Task instructions: Reproduce the section of the listing that begins at the line containing "загадка (1342, 1325)" and finishes at the line containing "сочинение (1418, 1462)". Include both end lines and nothing beyond them.

○ ○ ○ ○

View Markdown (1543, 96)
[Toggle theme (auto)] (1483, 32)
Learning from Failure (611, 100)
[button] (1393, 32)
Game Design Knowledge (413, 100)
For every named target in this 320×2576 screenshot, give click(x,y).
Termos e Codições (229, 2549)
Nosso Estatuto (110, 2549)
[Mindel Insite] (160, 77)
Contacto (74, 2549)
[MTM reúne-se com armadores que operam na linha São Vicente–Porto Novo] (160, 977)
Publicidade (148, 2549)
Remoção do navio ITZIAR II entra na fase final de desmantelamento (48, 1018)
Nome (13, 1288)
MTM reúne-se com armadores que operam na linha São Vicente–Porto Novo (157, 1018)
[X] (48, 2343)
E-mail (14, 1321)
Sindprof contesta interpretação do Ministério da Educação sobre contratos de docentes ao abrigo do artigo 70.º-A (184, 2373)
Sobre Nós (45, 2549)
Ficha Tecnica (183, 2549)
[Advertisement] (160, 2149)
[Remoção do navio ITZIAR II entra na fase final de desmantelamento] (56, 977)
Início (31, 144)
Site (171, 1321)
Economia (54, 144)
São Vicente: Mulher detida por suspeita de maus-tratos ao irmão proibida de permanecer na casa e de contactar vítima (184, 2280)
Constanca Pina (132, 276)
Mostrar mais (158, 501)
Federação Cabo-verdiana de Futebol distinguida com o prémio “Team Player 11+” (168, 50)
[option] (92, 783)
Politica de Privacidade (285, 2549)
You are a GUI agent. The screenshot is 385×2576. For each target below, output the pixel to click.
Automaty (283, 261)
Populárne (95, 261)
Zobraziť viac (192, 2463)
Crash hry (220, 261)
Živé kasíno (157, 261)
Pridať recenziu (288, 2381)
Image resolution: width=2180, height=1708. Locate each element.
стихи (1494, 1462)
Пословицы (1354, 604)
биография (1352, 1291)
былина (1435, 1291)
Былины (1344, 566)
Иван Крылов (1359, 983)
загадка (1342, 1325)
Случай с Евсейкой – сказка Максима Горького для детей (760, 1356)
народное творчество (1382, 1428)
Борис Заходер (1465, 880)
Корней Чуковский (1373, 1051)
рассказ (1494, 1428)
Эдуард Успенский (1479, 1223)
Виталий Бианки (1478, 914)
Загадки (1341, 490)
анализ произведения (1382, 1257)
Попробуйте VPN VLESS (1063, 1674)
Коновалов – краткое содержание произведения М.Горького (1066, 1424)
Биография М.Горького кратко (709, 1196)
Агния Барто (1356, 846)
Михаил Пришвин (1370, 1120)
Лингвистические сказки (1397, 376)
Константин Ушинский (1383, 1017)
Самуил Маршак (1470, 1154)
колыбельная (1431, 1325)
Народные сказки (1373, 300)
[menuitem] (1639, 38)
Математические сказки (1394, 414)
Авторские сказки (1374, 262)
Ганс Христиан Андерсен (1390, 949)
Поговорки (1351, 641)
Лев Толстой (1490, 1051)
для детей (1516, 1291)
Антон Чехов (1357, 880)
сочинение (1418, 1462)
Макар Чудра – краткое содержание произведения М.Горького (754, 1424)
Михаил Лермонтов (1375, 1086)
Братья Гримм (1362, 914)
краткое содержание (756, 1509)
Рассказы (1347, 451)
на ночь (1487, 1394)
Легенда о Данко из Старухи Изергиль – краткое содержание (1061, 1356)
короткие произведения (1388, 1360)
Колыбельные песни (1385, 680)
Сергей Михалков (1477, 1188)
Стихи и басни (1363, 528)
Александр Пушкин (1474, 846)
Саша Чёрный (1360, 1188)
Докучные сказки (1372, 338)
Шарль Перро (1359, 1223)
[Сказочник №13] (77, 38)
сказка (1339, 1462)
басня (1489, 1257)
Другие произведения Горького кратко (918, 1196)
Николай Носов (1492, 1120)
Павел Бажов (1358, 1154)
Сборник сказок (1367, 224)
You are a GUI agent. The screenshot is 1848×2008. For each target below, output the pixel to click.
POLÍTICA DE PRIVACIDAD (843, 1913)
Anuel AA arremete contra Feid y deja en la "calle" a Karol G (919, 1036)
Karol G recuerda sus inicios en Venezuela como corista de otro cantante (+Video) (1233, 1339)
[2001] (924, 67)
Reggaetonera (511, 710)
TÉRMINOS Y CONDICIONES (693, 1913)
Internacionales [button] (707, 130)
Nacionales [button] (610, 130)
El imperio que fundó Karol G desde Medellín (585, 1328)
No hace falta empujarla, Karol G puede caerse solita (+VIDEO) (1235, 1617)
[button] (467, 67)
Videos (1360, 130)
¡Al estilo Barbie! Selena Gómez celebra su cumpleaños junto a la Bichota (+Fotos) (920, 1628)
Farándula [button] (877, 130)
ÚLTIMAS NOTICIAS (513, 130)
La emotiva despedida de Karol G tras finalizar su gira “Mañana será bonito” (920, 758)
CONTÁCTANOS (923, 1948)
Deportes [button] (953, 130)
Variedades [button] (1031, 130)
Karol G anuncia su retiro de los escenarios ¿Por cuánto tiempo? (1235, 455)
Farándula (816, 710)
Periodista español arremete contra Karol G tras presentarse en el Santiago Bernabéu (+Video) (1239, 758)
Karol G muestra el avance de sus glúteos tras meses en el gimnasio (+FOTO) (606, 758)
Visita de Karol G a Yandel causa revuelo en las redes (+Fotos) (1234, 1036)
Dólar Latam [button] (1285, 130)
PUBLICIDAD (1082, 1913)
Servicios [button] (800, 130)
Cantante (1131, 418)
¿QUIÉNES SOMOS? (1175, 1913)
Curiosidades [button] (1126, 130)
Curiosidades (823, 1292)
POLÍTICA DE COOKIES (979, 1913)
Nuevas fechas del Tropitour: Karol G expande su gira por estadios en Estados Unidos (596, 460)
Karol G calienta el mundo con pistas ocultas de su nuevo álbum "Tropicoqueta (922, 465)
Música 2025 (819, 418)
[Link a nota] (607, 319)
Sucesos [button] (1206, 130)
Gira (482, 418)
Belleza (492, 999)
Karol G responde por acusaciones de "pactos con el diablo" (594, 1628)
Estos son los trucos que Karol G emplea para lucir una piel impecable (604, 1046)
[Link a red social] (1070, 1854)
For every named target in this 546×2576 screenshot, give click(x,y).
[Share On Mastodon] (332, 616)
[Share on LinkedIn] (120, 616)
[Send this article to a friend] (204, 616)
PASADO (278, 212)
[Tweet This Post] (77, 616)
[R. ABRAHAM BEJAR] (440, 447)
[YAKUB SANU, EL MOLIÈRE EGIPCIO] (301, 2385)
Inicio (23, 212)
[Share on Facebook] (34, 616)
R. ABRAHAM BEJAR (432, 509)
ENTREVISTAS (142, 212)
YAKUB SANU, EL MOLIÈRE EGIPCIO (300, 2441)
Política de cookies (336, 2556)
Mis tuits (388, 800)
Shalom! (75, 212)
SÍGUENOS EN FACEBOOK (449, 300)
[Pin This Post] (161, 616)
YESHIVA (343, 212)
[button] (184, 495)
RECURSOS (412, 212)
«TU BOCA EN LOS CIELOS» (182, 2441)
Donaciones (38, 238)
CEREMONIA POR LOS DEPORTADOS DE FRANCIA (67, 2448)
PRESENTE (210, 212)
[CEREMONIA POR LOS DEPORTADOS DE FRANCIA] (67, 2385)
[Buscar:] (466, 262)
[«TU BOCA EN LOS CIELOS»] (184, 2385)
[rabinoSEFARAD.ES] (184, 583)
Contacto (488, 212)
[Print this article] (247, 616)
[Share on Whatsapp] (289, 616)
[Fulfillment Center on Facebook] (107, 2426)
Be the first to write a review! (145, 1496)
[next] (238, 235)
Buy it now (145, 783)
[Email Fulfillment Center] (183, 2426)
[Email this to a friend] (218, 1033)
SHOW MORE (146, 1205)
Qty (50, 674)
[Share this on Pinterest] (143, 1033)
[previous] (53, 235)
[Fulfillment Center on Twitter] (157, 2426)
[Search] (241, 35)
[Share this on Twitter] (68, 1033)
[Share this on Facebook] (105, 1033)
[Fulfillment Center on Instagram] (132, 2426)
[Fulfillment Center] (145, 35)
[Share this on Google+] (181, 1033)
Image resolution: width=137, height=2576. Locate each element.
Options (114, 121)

○ ○ ○ ○

Result of this task:
загадка (1342, 1325)
Случай с Евсейкой – сказка Максима Горького для детей (760, 1356)
народное творчество (1382, 1428)
Борис Заходер (1465, 880)
Корней Чуковский (1373, 1051)
рассказ (1494, 1428)
Эдуард Успенский (1479, 1223)
Виталий Бианки (1478, 914)
Загадки (1341, 490)
анализ произведения (1382, 1257)
Попробуйте VPN VLESS (1063, 1674)
Коновалов – краткое содержание произведения М.Горького (1066, 1424)
Биография М.Горького кратко (709, 1196)
Агния Барто (1356, 846)
Михаил Пришвин (1370, 1120)
Лингвистические сказки (1397, 376)
Константин Ушинский (1383, 1017)
Самуил Маршак (1470, 1154)
колыбельная (1431, 1325)
Народные сказки (1373, 300)
[menuitem] (1639, 38)
Математические сказки (1394, 414)
Авторские сказки (1374, 262)
Ганс Христиан Андерсен (1390, 949)
Поговорки (1351, 641)
Лев Толстой (1490, 1051)
для детей (1516, 1291)
Антон Чехов (1357, 880)
сочинение (1418, 1462)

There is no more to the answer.